:: Direction ::
Can you give the lines from the one containing "At what coordinates should I click to accomplish: Click the" through the end of the rows, both included, as a numbered list with blank lines left out?

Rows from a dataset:
* Start *

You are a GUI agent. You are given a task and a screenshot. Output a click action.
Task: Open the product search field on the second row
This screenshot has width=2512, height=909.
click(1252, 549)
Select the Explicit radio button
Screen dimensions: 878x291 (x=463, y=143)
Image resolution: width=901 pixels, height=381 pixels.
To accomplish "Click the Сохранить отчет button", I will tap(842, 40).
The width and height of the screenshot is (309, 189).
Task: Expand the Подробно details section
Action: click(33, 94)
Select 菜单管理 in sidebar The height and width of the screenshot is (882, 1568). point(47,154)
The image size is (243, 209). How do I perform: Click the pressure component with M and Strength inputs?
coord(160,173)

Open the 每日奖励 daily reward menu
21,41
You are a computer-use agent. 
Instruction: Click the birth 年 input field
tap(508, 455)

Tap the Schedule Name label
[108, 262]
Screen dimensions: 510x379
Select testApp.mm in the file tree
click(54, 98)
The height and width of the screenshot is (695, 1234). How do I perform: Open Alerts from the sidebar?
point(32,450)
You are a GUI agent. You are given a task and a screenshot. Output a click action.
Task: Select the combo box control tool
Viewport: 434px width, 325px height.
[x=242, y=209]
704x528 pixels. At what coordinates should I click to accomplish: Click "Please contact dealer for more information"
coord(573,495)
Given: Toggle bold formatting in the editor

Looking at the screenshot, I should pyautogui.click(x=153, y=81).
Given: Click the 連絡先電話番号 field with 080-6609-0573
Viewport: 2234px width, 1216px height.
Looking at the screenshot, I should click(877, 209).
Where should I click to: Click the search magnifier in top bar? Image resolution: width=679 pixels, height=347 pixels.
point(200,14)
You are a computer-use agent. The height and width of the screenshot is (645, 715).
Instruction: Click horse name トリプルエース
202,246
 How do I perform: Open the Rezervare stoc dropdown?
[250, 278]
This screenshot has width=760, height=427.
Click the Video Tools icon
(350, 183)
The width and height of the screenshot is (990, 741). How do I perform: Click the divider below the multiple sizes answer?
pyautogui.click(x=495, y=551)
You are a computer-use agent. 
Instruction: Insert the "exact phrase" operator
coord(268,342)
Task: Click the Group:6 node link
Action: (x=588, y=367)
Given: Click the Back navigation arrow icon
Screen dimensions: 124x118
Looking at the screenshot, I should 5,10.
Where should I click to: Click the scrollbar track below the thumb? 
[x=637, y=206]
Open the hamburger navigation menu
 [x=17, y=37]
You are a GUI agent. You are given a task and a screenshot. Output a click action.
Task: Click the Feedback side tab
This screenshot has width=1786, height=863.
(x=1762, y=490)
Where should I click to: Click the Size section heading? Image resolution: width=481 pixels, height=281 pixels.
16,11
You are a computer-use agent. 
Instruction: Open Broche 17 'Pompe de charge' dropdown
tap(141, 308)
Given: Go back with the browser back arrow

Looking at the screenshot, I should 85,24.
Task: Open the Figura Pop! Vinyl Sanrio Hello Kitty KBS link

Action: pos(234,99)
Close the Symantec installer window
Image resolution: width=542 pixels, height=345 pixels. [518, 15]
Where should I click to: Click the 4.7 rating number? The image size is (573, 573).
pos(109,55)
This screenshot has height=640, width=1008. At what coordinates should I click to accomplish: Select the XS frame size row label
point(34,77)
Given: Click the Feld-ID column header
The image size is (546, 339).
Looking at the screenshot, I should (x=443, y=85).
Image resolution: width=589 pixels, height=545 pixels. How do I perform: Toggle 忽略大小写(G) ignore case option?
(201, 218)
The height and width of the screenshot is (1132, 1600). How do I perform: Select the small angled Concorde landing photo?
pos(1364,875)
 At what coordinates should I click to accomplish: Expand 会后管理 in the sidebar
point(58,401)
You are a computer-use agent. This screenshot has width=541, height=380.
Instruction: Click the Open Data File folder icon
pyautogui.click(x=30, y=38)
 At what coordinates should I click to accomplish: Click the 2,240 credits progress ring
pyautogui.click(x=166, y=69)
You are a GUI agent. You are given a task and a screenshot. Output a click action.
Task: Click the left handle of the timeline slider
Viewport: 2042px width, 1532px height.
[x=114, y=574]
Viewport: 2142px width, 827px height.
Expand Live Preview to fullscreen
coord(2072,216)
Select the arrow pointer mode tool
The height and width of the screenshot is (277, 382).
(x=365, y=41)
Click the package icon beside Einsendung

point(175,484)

* End *

:: Finished task ::
1.  At what coordinates should I click to accomplish: Click the 2,240 credits progress ring
2. pyautogui.click(x=166, y=69)
3. You are a GUI agent. You are given a task and a screenshot. Output a click action.
4. Task: Click the left handle of the timeline slider
5. Viewport: 2042px width, 1532px height.
6. [x=114, y=574]
7. Viewport: 2142px width, 827px height.
8. Expand Live Preview to fullscreen
9. coord(2072,216)
10. Select the arrow pointer mode tool
11. The height and width of the screenshot is (277, 382).
12. (x=365, y=41)
13. Click the package icon beside Einsendung
14. point(175,484)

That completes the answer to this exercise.